Few words in our language are subject to as many definitions, or generate as much emotion, as the word separation.
For lovers, those in love, the happily married, occasional separation amplifies the joy of reunion.
A formal separation agreement, however, in most cases precludes reunion and leads to divorce. In a garden, separation eliminates the weak and helps the strong get stronger. For Siamese twins, separation can mean a more normal life. The great chefs create masterpieces by mixing and separating ingredients.
Only in business is the process of separation never pleasant – in most cases painful – even where the reasons are sound and when ultimately the company benefits.
While corporations have fine tuned the art of restructuring, downsizing, layoffs – have developed new concepts like position elimination – the end result is people lose their jobs, often without warning – often when they are most vulnerable – they are fired – kids in college – lots of debt – close to retirement but unable to retire.
If there is anyone in business who enjoys closing a factory, phasing out a business unit, or firing a fellow employee, I never met him or her in over thirty-five years of corporate management.
Most companies are dedicated to making any separation for anyone, save thieves and muggers, as humane as possible. Policies are adopted to provide generous severance – benefit continuation – and intense outplacement counseling to help all but the hopelessly incompetent relocate successfully.
Jack Welch, retiring CEO of General Electric, generally considered to be the most successful and effective ever in U.S. industry, promotes the philosophy that senior management must nurture the top 20% and separate the bottom 10% quickly. Public markets and shareholders have given Welch's views the highest marks – and no company has performed better than GE over the past 20 years.

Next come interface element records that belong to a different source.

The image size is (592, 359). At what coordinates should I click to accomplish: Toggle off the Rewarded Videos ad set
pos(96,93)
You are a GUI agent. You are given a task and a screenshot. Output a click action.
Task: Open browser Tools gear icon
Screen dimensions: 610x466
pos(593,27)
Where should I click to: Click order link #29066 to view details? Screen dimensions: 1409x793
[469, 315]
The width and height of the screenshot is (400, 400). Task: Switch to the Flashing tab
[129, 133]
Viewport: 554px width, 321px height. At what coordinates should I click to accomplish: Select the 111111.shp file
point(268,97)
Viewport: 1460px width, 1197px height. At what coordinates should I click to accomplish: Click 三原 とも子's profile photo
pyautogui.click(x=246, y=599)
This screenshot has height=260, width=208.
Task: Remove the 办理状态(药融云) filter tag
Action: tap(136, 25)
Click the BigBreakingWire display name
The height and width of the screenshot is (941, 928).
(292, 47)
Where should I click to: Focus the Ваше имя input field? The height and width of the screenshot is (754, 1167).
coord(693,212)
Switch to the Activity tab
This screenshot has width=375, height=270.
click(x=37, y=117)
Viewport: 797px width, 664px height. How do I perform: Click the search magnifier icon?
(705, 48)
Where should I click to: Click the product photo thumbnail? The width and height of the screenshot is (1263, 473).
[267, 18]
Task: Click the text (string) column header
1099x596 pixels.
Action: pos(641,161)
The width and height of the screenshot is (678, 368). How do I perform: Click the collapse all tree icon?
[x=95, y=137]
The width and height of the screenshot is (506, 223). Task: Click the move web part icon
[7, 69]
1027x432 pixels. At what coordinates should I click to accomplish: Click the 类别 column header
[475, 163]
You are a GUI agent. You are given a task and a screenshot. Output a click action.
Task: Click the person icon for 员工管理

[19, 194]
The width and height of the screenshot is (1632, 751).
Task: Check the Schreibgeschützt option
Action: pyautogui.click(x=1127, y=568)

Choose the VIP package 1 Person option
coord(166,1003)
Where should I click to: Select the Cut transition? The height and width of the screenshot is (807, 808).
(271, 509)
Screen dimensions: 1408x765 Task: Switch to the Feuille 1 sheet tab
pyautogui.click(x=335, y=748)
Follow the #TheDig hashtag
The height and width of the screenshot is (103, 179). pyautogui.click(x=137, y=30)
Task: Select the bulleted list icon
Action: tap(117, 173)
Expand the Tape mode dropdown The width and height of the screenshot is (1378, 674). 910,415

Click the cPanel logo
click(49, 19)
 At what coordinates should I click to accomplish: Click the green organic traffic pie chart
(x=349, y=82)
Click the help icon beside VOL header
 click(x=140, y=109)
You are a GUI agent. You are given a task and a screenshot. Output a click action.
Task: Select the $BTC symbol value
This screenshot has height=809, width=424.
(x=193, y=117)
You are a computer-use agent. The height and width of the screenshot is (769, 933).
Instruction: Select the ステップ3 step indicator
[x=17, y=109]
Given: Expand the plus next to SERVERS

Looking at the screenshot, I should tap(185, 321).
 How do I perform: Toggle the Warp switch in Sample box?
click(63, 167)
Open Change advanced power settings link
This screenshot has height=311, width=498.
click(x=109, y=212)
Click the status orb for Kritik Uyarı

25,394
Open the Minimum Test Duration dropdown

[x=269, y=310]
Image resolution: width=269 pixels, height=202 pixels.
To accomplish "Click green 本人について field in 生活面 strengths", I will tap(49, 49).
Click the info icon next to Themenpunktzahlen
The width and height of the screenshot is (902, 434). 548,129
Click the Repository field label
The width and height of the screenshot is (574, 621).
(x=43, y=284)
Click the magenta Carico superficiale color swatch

Despite billions spent on in-house training, the speed and the growth of technology and resultant productivity gains dispossess thousands of loyal, hard working, effective, long service employees every year, often the only way for a business to generate rapid sales and earnings growth in highly competitive markets, which makes raising prices all but impossible. No inflation provides huge benefits for those who are working – but ironically forces high levels of separation. Public markets reward companies with higher share prices for restructuring – a buzzword for producing more with fewer people. While most who face separation are able to acquire new skills and to start over, they cannot escape the shock associated with the experience – the unwillingness to accept someone else's perception of their failure – the inability to overcome what they feel is a lack of fairness.
For most people their lives are defined by their jobs. Corporations for the last half of the 20th Century have made a religion out of team building, the development of the concept of the corporate family. It is not surprising that the separated, even where shortcomings have been identified and accepted, are devastated when asked out of the family – off the team.
Free enterprise – capitalism – like professional sports, produces winners and losers – not always fair – survival of the fittest – but the backbone of the most open and free society on earth.
Knowing that our system works where no other does, doesn't make the separation of a friend any easier. No single separation makes any real difference – the process assures the winners keep winning.
If anyone reading this column has a suggestion – universal separation insurance – the separation pill – please write, as I have never been able to overcome separation anxiety.